The author further demonstrates the effectiveness of attention sinks through various experiments, including perplexity experiments, endless generation experiments, and a chat assistant experiment. The results show that LLMs using window attention with attention sinks have constant space complexity and a stable perplexity. The author concludes that attention sinks should be considered by any organization or user looking to use assistant-style LLMs, and provides a Python module, attention_sinks, as a drop-in replacement for the `transformers` API.
Key takeaways:
- Attention sinks, a method that uses window attention with attention sink tokens, allows pretrained chat-style Large Language Models (LLMs) to maintain fluency across hundreds of subsequent prompts and enables constant memory usage.

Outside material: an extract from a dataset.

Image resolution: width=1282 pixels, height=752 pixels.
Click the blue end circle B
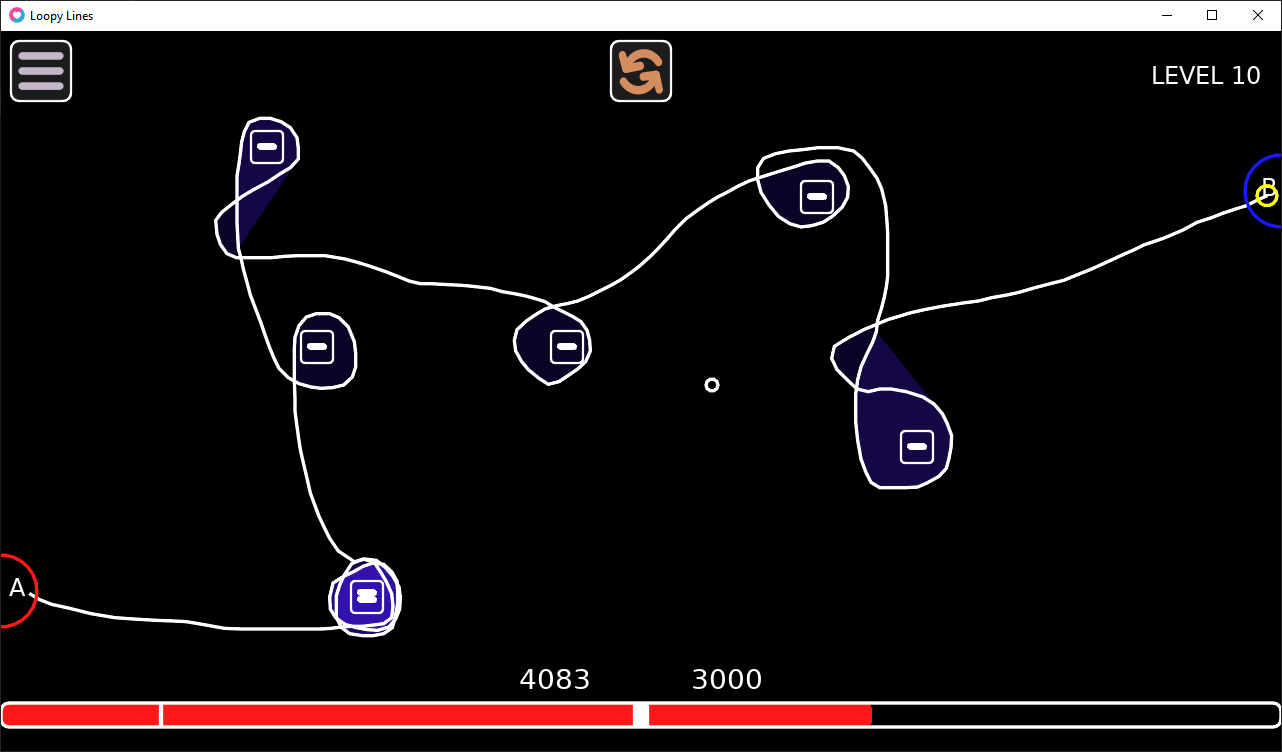pos(1264,190)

- The attention sinks method is particularly beneficial for chat-assistant LLMs, as it helps to overcome limitations related to VRAM usage and loss of fluency, which are common issues when using the 'transformers' approach.
- The attention_sinks Python module has been released, acting as a drop-in replacement for the 'transformers' API. It supports all models using the Llama, Mistral, Falcon, MPT, and GPT-NeoX (Pythia) architectures.
- While attention sinks can handle infinite-length inputs, they do not expand the context window of LLMs. The models will only recognize the latest tokens, making them ideal for streaming applications like multi-round dialogues.